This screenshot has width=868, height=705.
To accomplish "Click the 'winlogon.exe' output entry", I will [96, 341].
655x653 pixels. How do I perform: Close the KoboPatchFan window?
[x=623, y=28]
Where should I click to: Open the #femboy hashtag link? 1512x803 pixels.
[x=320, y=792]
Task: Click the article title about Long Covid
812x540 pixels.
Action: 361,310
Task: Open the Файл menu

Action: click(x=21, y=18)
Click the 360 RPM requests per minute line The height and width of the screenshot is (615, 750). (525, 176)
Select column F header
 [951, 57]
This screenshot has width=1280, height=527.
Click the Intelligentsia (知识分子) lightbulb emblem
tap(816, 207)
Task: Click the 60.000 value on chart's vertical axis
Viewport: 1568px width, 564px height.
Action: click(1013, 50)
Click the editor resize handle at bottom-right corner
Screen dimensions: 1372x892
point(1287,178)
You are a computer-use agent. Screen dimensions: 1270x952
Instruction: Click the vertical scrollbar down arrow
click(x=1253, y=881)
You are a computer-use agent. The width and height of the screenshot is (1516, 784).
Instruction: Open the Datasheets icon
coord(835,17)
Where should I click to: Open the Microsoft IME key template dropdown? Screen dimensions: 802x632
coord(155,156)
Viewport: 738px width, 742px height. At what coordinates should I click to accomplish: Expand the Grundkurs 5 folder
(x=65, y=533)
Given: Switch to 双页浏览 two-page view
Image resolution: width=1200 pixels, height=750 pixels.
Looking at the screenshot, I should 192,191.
○ ○ ○ ○ ○
_WHAT THE TASK ASKS_
Go through the entries above and report every line in which the word "agent" appears.

_EXERCISE RESPONSE_
You are a computer-use agent. Screen dimensions: 1270x952
You are a computer-use agent. The width and height of the screenshot is (1516, 784).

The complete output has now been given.